--- START ---

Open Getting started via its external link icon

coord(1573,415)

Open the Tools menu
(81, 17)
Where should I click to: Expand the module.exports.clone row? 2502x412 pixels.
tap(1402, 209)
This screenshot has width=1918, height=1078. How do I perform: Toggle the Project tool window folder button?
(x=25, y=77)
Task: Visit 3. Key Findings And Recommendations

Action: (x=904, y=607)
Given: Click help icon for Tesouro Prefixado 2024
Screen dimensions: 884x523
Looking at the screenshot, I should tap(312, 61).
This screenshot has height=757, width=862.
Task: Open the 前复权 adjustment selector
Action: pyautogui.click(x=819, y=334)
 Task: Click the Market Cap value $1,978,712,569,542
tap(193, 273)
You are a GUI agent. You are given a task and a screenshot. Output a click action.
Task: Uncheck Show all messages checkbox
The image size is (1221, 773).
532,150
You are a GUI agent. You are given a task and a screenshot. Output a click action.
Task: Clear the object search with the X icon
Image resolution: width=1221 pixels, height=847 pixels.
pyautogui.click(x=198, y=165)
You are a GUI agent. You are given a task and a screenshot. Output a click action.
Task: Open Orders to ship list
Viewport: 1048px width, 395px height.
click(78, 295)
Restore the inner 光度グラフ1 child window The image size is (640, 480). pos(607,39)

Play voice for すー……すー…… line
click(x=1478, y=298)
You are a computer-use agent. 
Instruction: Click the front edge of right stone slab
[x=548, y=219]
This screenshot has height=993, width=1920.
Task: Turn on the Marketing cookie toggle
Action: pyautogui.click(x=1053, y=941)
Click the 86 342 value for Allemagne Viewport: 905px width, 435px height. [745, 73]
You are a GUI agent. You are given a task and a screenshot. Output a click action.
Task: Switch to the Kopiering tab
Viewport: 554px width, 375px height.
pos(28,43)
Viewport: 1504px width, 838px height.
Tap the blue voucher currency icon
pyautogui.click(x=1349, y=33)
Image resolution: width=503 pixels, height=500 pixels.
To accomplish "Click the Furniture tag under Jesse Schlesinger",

--- END ---

Task details
Since the material above must be kept intact, output it exactly as it is.

Solution to this exercise
Open Getting started via its external link icon

coord(1573,415)

Open the Tools menu
(81, 17)
Where should I click to: Expand the module.exports.clone row? 2502x412 pixels.
tap(1402, 209)
This screenshot has width=1918, height=1078. How do I perform: Toggle the Project tool window folder button?
(x=25, y=77)
Task: Visit 3. Key Findings And Recommendations

Action: (x=904, y=607)
Given: Click help icon for Tesouro Prefixado 2024
Screen dimensions: 884x523
Looking at the screenshot, I should tap(312, 61).
This screenshot has height=757, width=862.
Task: Open the 前复权 adjustment selector
Action: pyautogui.click(x=819, y=334)
 Task: Click the Market Cap value $1,978,712,569,542
tap(193, 273)
You are a GUI agent. You are given a task and a screenshot. Output a click action.
Task: Uncheck Show all messages checkbox
The image size is (1221, 773).
532,150
You are a GUI agent. You are given a task and a screenshot. Output a click action.
Task: Clear the object search with the X icon
Image resolution: width=1221 pixels, height=847 pixels.
pyautogui.click(x=198, y=165)
You are a GUI agent. You are given a task and a screenshot. Output a click action.
Task: Open Orders to ship list
Viewport: 1048px width, 395px height.
click(78, 295)
Restore the inner 光度グラフ1 child window The image size is (640, 480). pos(607,39)

Play voice for すー……すー…… line
click(x=1478, y=298)
You are a computer-use agent. 
Instruction: Click the front edge of right stone slab
[x=548, y=219]
This screenshot has height=993, width=1920.
Task: Turn on the Marketing cookie toggle
Action: pyautogui.click(x=1053, y=941)
Click the 86 342 value for Allemagne Viewport: 905px width, 435px height. [745, 73]
You are a GUI agent. You are given a task and a screenshot. Output a click action.
Task: Switch to the Kopiering tab
Viewport: 554px width, 375px height.
pos(28,43)
Viewport: 1504px width, 838px height.
Tap the blue voucher currency icon
pyautogui.click(x=1349, y=33)
Image resolution: width=503 pixels, height=500 pixels.
To accomplish "Click the Furniture tag under Jesse Schlesinger",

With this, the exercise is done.